Cosmic-ray Composition

Because cosmic rays don't point back to their sources, we must use indirect methods to determine their sources and the way they have traveled (or "propagated") through the Galaxy. The chemical composition of the cosmic rays provide a surprisingly rich source of such knowledge. The chemical composition of the solar system has been determined from a combination of spectroscopy on the Sun, studies of the solar wind, and by chemical analysis of meteorites, which are presumed to have a purer sample of the early solar system than terrestrial rocks. The composition of cosmic rays is important because cosmic rays are a direct sample of matter from outside the solar system and contain elements that are much too rare to be seen in spectroscopic lines from other stars. Cosmic rays provide important information on the chemical evolution of the universe.
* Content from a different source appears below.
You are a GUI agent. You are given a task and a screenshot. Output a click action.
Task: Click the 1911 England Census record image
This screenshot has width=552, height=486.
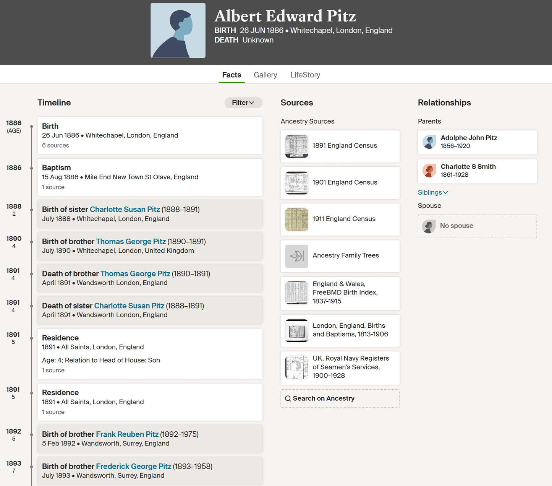(x=296, y=219)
If we look at the elemental composition measured for cosmic rays and compare it to our best understanding of the composition of the solar system, we quickly see some large differences.

Solar and GCR Composition

Solar and GCR Composition

Cosmic-ray Secondaries

In the figure above, we take the abundance of silicon as a "standard candle" or reference point, and compare the relative abundances (relative to silicon) of the elements in the solar system and in galactic cosmic rays. Silicon is used as the reference because it is a common intermediate-weight element that is easy to measure. We see that there is less hydrogen and helium in the cosmic rays than in the solar system, we think because hydrogen and helium are harder to accelerate to high energies than heavier elements. We also see that some light elements (lithium, beryllium, and boron) that are rare in the solar system (and in the rest of the universe) are quite common in cosmic rays. We also see more cosmic ray elements between silicon and iron than in the solar system.
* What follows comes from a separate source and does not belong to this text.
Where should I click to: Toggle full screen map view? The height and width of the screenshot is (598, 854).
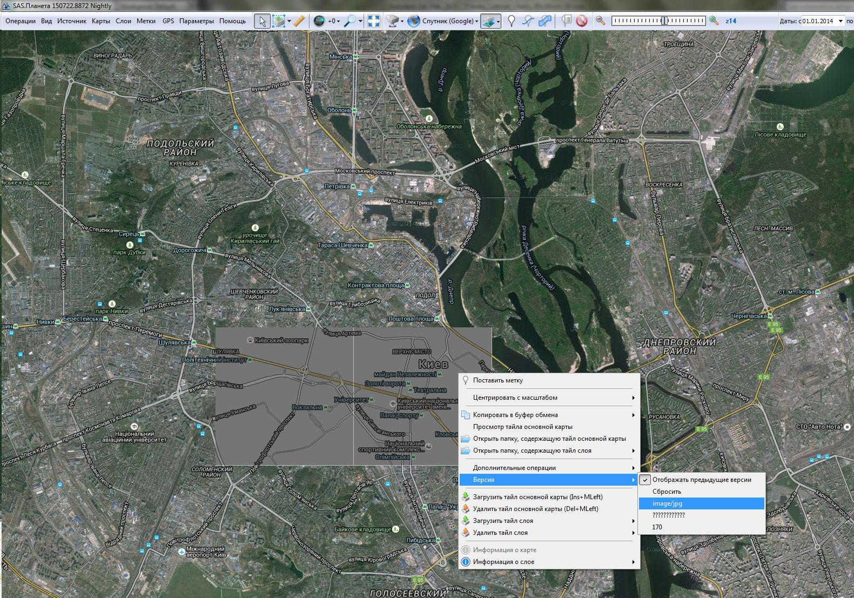[x=374, y=21]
The accepted reason for all the observed cosmic ray lithium, beryllium, and boron is that these are pieces of heavier cosmic ray elements, especially carbon and oxygen, that have had high speed collisions with the very tenuous gas in interstellar space. Likewise, the elements between silicon and iron have been supplemented by fragments of heavy cosmic rays such as iron and nickel. These fragments are known as secondary cosmic rays or just secondaries.
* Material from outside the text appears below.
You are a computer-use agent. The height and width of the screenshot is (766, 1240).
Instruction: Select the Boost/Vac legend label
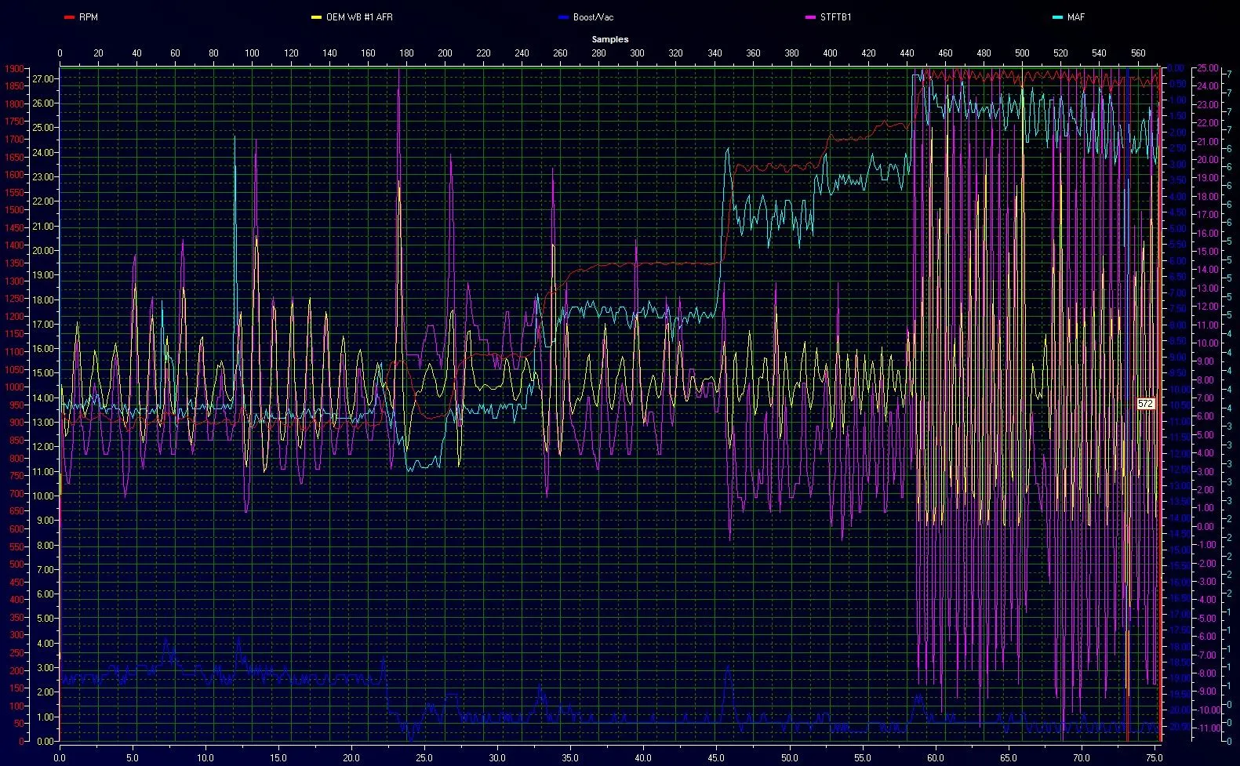593,17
From the number of secondaries observed at Earth, and with knowledge of the probability of these collisions (which can be measured in particle accelerators here on Earth), it is possible to calculate the amount of matter that the cosmic rays have traveled through. More matter would breakup more primary cosmic rays. If the cosmic rays have stayed in the Galaxy, the amount of matter that they have passed through divided by the average density of interstellar space (about one atom per cubic centimeter) gives the "age" of cosmic rays. With this method, we determine an average cosmic ray age of about two million years. But this turns out to be a bit wrong.

Radioactive Clocks

Another way to obtain the age of cosmic rays is to use radioactive isotopes as clocks in a way very similar to the way carbon-14 is used by archaeologists. There are several isotopes, beryllium-10, aluminum-26, chlorine-36, etc., which are almost entirely secondaries. After they are created, they begin to decay, and the fraction that reach us at Earth gives the age of the cosmic rays. With this method, the average age of cosmic rays comes out to approximately ten million years. The reason the two million year age from the previous paragraph is wrong is that cosmic rays actually don't just hang out in the one-atom-per-cubic-centimeter Galaxy proper (also known as the "galactic disk"). Cosmic rays spend a large fraction of their time in the low density galactic halo, bouncing back and forth through the galactic disk many times.
EGRET Gamma Ray All Sky Survey

EGRET Gamma Ray All Sky Survey

As the cosmic rays interact with interstellar gas, they can produce gamma rays, which can be seen in the EGRET gamma ray image of the Milky Way galaxy shown above.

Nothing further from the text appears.